Berlins und Brandenburgs Schlösser und Gärten, die zum UNESCO-Weltkulturerbe zählen, ziehen jedes Jahr mehrere Millionen Besucher an. Das Schloss Charlottenburg in Berlin, Sanssouci sowie viele andere Baudenkmäler und Parks in Potsdam und die Schlösser in Rheinsberg und Oranienburg gehören dazu. Doch hinter der geschichtsträchtigen Fassade verbirgt sich auch ein Terrain prekärer Arbeit, verursacht durch die Ausgründung der Fridericus Servicegesellschaft (FSG) aus der Stiftung Preußische Schlösser und Gärten (SPSG) vor 15 Jahren. Die öffentlich-rechtliche Stiftung wird von den Ländern Brandenburg und Berlin und vom Bund finanziert. 2006 begann das lange Kapitel der Tarifflucht und der Arbeitsverhältnisse im Niedriglohnbereich. Bei Fridericus arbeiten 650 Beschäftigte, etwa 150 von ihnen sind Saisonkräfte. Seit der Ausgliederung der FSG werden fast alle Beschäftigte bei Fridericus nicht mehr nach dem Tarifvertrag der Länder (TV-L) bezahlt, sondern gerade mal knapp oberhalb des bundesweit geltenden Mindestlohns.
Immer mehr FSG-Beschäftigte wollten diese Ungerechtigkeit nicht länger hinnehmen. Im März 2019 haben viele von ihnen eine ver.di-Betriebsgruppe gegründet. Zwei Monate später folgte die Gründung einer Tarifkommission, um dann im Sommer die Geschäftsführung zu Tarifverhandlungen aufzufordern. Ziel: Anerkennung des Tarifvertrags der Länder (TV-L) für die nichttarifgebundenen Beschäftigten, in einem ersten Schritt eine deutliche Verbesserung der Arbeitsbedingungen.
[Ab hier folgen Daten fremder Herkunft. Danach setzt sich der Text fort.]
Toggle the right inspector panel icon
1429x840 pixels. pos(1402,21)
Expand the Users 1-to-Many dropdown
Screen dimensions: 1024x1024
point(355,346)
Die ver.di Betriebsgruppe nutzte im August 2019 die Potsdamer Schlössernacht, um an die Öffentlichkeit zu treten und ein Zeichen zu setzen für die bevorstehenden Gespräche mit der Geschäftsführung. Anlässlich dieses „Events“, an dem wie alle Jahre zuvor wieder tausende Besucher*innen teilnahmen, traten die ver.di-Aktiven in historischen Kostümen mit einem Zehn-Minuten-Theaterstück an verschiedenen Plätzen in Potsdam auf, begleitet von fast 100 Kolleg*innen.
Weitere Aktionen folgten. So ein Warnstreik am 2. Weihnachtsfeiertag mit einer Kundgebung vor dem Schloss Charlottenburg, was ein reges Echo in den Medien fand. Nach Streikaktionen Anfang des Jahres 2020 gab es auf Arbeitgeber- und Stiftungsseite die Bereitschaft zu Gesprächen zu einem Haustarifvertrag für alle Beschäftigten der FSG – ein erster Erfolg. Allerdings sollten es nach dem Willen des Arbeitgebers weiterhin keine „klassischen Tarifverhandlungen“ sein, sondern eben nur „Gespräche“. Eine Orientierung am Tarifvertrag der Länder (TV-L) stieß auf taube Ohren.
Die Geschäftsführung hatte sich seit dem Sommer 2019 zu Gesprächen bereitgefunden und eine Reihe von Treffen mit der ver.di-Tarifkommission haben stattgefunden. Inzwischen gibt es ein erstes Gesprächsergebnis, das dem Stiftungsrat der SPSG vorliegt. Dieser Entwurf orientiert sich leider nicht am TV-L und auch nicht an den ab 1. Mai 2021 geltenden Mindestvergabelohn in Brandenburg, stellt aber immerhin eine gute Grundlage für weitere Gespräche zur angestrebten Verbesserung der Arbeitsbedingungen dar.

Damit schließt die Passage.